EXERCISE MATERIALS START

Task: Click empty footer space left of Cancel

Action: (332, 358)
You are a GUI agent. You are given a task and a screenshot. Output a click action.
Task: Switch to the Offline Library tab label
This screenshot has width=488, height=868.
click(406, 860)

EXERCISE MATERIALS END

» PROBLEM REQUIREMENTS: Please give the listing above one more time, exactly as it reads.

» OUTPUT BELOW:
Task: Click empty footer space left of Cancel

Action: (332, 358)
You are a GUI agent. You are given a task and a screenshot. Output a click action.
Task: Switch to the Offline Library tab label
This screenshot has width=488, height=868.
click(406, 860)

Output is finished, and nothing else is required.